Work required —
Would you transcribe only the lines from the one holding "Viewport: 1282px width, 937px height." through the end of the material, exactly, without any pictures?

______________________________

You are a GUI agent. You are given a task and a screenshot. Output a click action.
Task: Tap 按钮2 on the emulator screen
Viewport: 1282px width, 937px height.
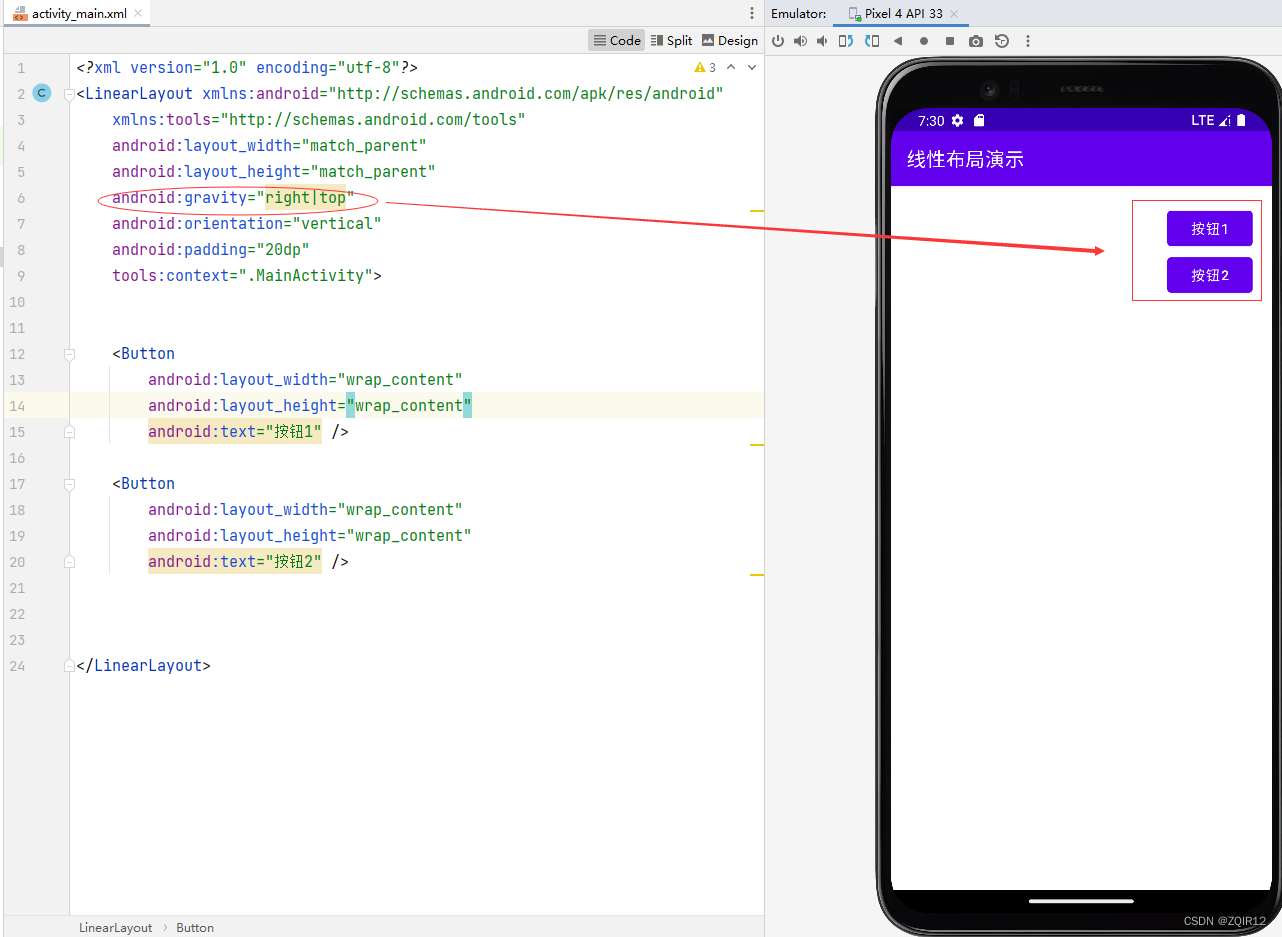point(1210,275)
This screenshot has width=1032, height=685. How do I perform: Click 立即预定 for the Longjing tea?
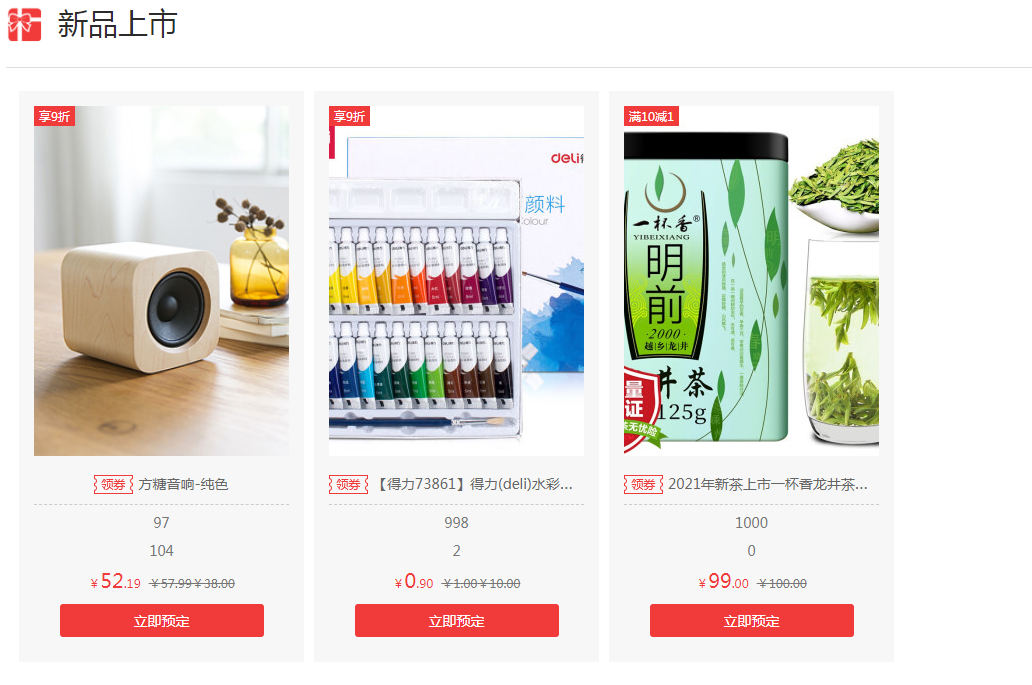pyautogui.click(x=752, y=621)
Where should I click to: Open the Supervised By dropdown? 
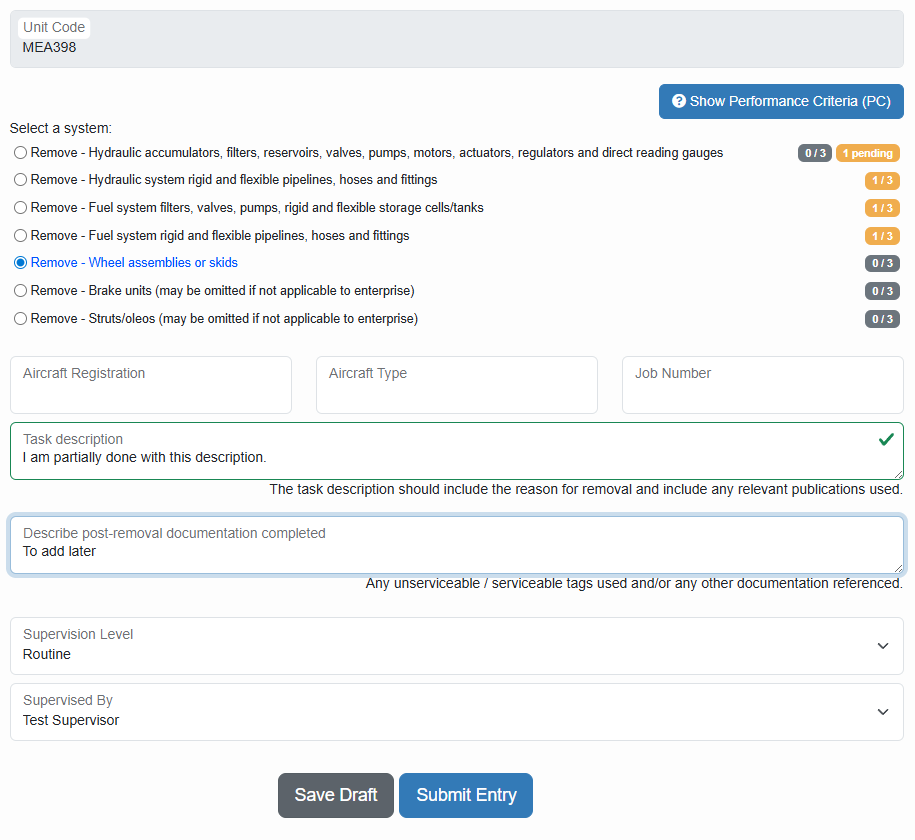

______________________________

Written reply —
Viewport: 1282px width, 937px height.
point(1210,275)
This screenshot has width=1032, height=685. How do I perform: Click 立即预定 for the Longjing tea?
pyautogui.click(x=752, y=621)
Where should I click to: Open the Supervised By dropdown? 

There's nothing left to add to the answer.